*Data extract*
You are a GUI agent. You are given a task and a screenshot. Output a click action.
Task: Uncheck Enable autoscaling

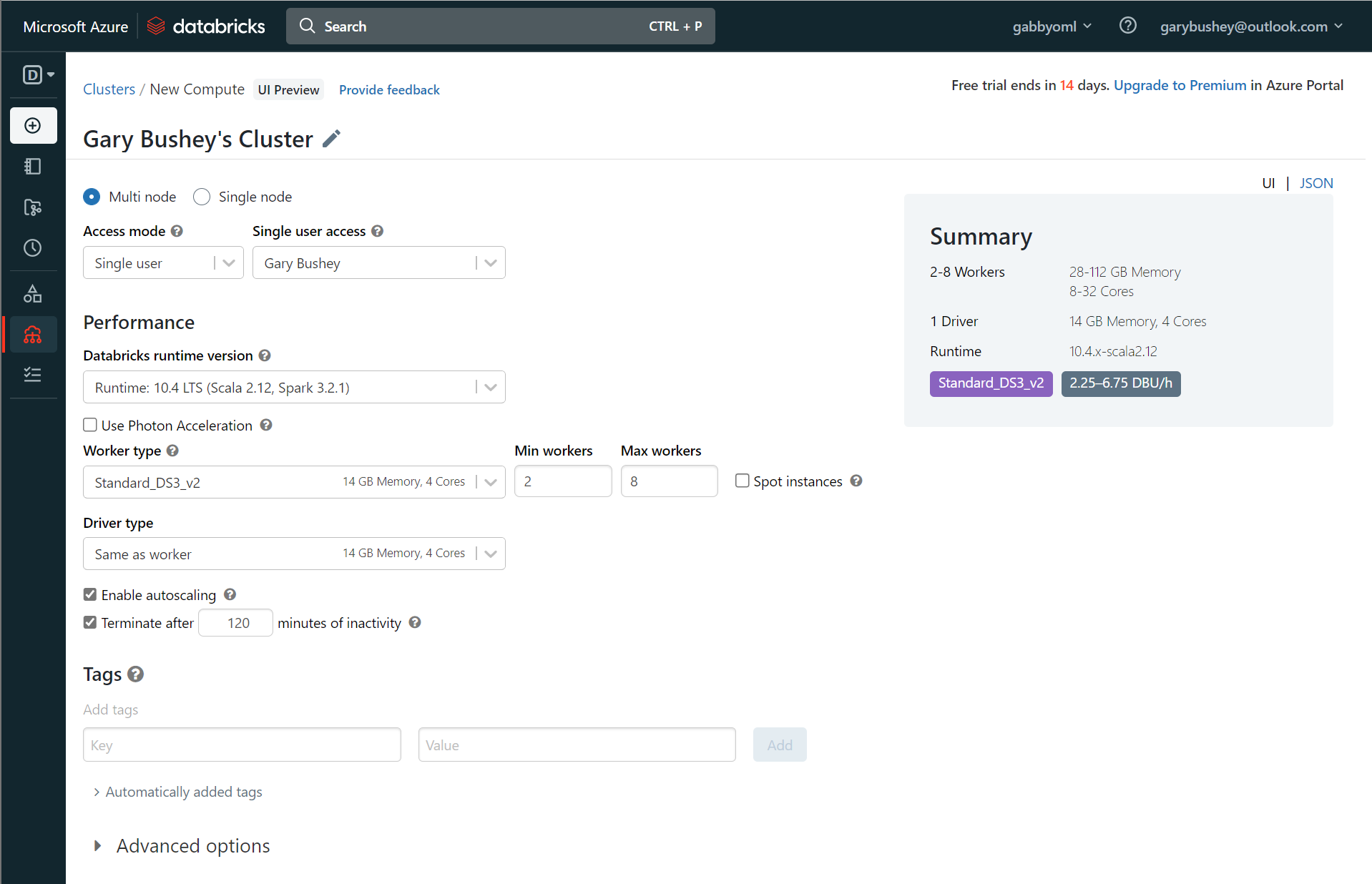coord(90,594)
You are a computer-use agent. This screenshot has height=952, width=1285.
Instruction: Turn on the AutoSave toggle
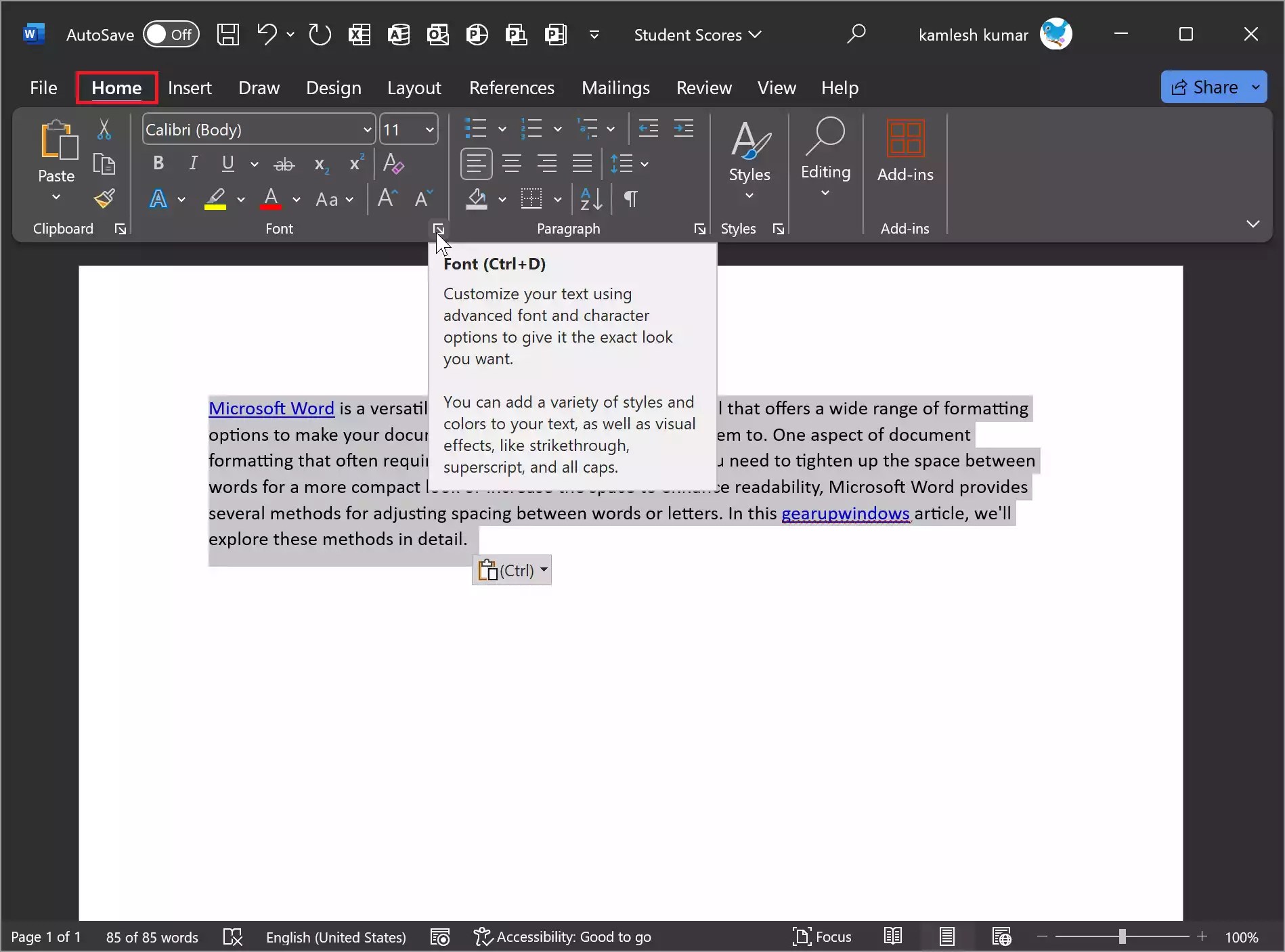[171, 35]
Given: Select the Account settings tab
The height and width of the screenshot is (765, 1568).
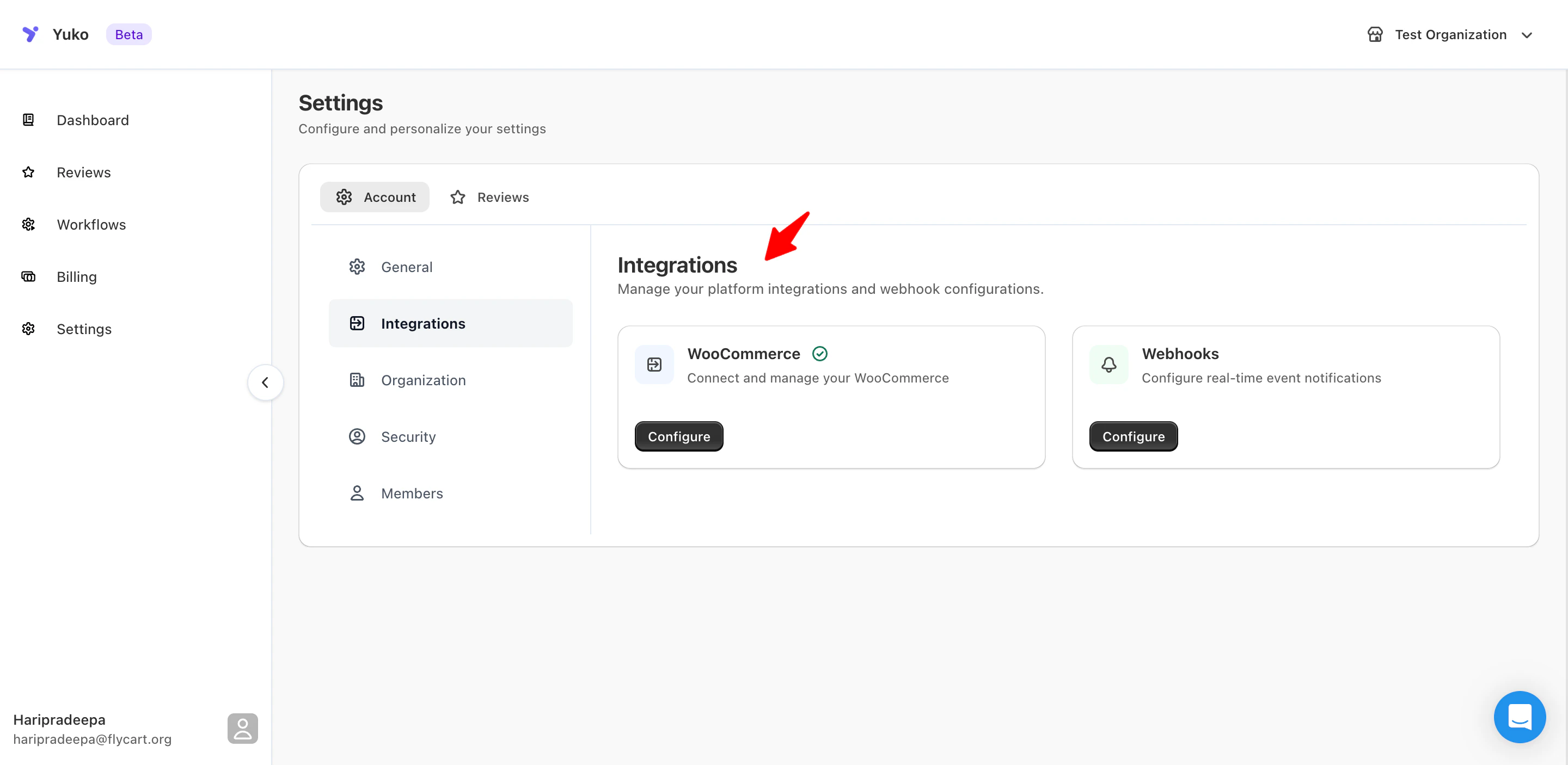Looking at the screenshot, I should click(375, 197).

* * *

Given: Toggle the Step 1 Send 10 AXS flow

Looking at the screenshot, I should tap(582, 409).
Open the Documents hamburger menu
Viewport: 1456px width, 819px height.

*What needs to be done*
Of all the entries above, retype exactly the lines from the line with "Open the Documents hamburger menu" to the line with "Viewport: 1456px width, 819px height.", both included, and no others.

*Result for this task*
Open the Documents hamburger menu
Viewport: 1456px width, 819px height.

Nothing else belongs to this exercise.